## AUFGABEN UND ÜBUNGEN
1 > Wie viel Prozent der Isolate trugen laut dem Auszug über die Untersuchung von E. coli-Isolaten das Gen papC?
2 > Führen Sie den Auszug über die Untersuchung der E. coli-Isolate im gleichen Stil ab seinem letzten Wort fort.
++++ AUSZUG
Lediglich die Hälfte der untersuchten Isolate ließen sich den in enger Assoziation mit
der Erkrankung beschriebenen O-Gruppen O1 (6,0 %) und O2 (28,7 %) sowie dem Serovar
O78:K80 (14,7 %) zuordnen. Um nähere Aufschlüsse über die Verteilung und das Vorkom-men
virulenzassoziierter Gene zu erhalten, wurden die 150 E. coli-Isolate weiterhin mittels
DNS-DNS-Hybridisierung und Polymerase-Kettenreaktion (PCR) auf das Vorkommen der
folgenden Gene untersucht: fimC, papC, fyuA, irp2, iucD, iss, tsh, astA, hlyE und stx2f. Die
für Typ1- und P-Fimbrien kodierenden Gene fimC und papC waren zu 92,7 % bzw. 23,3 %
vorhanden, die Gene, deren Genprodukte zur Eisenaquirierung essentiell sind (fyuA und irp2)
++++++++
++++ INFORMATIONEN
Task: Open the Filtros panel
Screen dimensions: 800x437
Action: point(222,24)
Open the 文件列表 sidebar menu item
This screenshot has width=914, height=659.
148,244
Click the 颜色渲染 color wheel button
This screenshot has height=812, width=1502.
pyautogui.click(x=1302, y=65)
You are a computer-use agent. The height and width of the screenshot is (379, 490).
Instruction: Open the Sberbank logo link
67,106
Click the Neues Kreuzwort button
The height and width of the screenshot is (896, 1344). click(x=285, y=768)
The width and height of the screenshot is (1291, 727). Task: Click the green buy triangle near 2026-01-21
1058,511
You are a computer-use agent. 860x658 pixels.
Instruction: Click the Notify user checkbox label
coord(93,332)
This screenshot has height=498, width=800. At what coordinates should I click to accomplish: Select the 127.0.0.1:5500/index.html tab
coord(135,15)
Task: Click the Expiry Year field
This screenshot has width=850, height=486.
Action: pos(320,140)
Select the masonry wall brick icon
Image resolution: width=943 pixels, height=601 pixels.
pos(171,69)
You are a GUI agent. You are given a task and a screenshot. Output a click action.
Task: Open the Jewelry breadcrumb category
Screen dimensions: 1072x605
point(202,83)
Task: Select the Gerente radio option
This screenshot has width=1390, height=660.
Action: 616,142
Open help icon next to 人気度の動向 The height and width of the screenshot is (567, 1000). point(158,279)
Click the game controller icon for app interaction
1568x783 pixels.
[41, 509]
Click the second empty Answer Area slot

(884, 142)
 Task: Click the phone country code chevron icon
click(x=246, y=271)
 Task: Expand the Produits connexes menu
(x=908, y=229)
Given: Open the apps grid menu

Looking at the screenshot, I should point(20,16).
++++++++
## LÖSUNGEN
1 > 23,3 %

2 >
konnten zu jeweils 71,3 %, das iucD zu 77,3 % nachgewiesen werden. Insgesamt wiesen
71,3 % der Isolate eine Kombination von fyuA und irp2 auf, während 66,0 % über alle drei
Gene zur Eisenaquirierung verfügten. Neben dieser für die Vermehrung der APEC im Wirts-organismus
essentiellen Aufnahme von Spurenelementen deutet auch die hohe Prävalenz des
Anti-Wirtsabwehrsystems Iss (increased serum survival; iss: 80,7 %) bei den untersuchten
APEC auf eine wichtige Rolle in der Pathogenese der Kolibazillose hin. Weiterhin besaßen
72,0 % der Stämme das für ein Temperatur-sensitives Hämagglutinin kodierende tsh, welches
wie das Iss als spezifischer APEC-Marker angesehen werden kann. Von geringerer bzw. ohne
Bedeutung scheinen die Toxine EAST-1 (astA: 20,7 %), Hämolysin E (hlyE: 2,7 %) sowie
das für E. coli-Stämme von Tauben spezifische Shiga-toxin (stx2f: 0 %) zu sein.
Auf der Basis dieser Untersuchungsergebnisse konnte eine Multiplex-PCR etabliert
werden, die als diagnostisches Werkzeug eine sichere, schnelle und kostengünstige
Identifizierung und Charakterisierung von E. coli-Wildtypstämmen erlaubt. Weiterhin belegte
die Makrorestriktionsanalyse der APEC-Stämme eine enge Verwandtschaft und das
Vorliegen nur weniger Klone.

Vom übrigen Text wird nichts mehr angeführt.